336 pages, Oxford University Press, ISBN-13: 978-0195081923

Nicholas II: The Last of the Tsars by the French historian Marc Ferro is a character study of the last monarch of Imperial Russia that views Nicholas II through his governance and is, all things considered, a rather plodding tome that offers a familiar history of events leading up to the 1917 Russian Revolution. I’ll save you a great deal of trouble and state that the only real revelation to be found here is Ferro’s suggestion (based on the contradictory accounts of the execution of the imperial family at Ekaterinburg in 1918) that his wife – Tsarina Alexandra Feodorovna – and daughters – the Grand Duchesses Olga, Tatiana, Maria and Anastasia – may not have been killed; indeed, there are even documents in the Vatican archives that support this theory, according to the author…IF, however, you would like to see these documents – or any other actual PROOF of this outrageous claim from Monsieur Ferro – tough; you just gotta take his word for it.

But Ferro’s book is more about the death of Nicholas II than his life. It is difficult to determine for what audience Ferro wrote: professional historians will find the absence of footnotes the least of the book’s peculiarities, while general readers will be discouraged by a style that all too faithfully reflects the “Annales School” (a style of historiography developed by French historians in the 20th Century that stresses long-term social history), of which Ferro is a prominent member. The book proceeds chronologically through four chapters, each subdivided every two pages by pretentious headers; the first three chapters tell little that is not already known about Nicholas and seem to have been written only to give book-length status to the final chapter.

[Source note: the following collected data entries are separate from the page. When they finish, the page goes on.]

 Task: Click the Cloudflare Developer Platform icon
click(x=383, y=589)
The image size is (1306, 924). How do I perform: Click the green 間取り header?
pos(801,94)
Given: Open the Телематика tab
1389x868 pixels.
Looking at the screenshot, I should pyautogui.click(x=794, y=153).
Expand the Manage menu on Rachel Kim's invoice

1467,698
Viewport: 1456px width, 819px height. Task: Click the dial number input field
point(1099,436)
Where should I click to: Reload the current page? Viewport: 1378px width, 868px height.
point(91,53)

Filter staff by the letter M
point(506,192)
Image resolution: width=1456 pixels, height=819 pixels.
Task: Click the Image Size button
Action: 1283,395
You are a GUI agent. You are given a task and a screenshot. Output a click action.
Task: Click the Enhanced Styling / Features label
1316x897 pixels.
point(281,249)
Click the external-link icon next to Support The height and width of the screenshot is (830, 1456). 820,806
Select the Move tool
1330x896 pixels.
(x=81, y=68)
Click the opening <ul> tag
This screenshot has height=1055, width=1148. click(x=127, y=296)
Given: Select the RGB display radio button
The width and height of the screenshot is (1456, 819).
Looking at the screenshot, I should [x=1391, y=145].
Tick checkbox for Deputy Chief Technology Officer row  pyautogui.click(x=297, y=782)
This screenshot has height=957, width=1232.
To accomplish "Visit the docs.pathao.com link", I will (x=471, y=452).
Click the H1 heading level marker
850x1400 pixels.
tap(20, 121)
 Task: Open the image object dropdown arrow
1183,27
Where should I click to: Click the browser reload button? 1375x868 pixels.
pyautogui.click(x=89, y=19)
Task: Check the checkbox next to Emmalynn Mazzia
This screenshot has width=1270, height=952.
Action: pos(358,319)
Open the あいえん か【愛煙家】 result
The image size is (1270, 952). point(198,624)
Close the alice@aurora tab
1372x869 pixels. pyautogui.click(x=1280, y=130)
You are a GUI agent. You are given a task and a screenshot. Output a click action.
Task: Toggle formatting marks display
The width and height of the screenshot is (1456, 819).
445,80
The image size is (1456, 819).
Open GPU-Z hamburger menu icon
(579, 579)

It must be said that Ferro ably reconstructs the essential Nicholas: stubborn, shallow and bound by tradition. Though absolutely mandatory, the accompanying social and political explication is awkwardly integrated into the biography; it’s almost as if two distinct titles had been compressed into one. For better, more rounded and thorough looks into the Last of the Tsars, you’d be better off with Nicholas and Alexandra by Robert K. Massie, a work that remains the volume of choice for a general audience, and The Last Tsar: The Life and Death of Nicholas II by while Edvard Radzinsky, which harbors more interesting details concerning the Romanovs’ final days.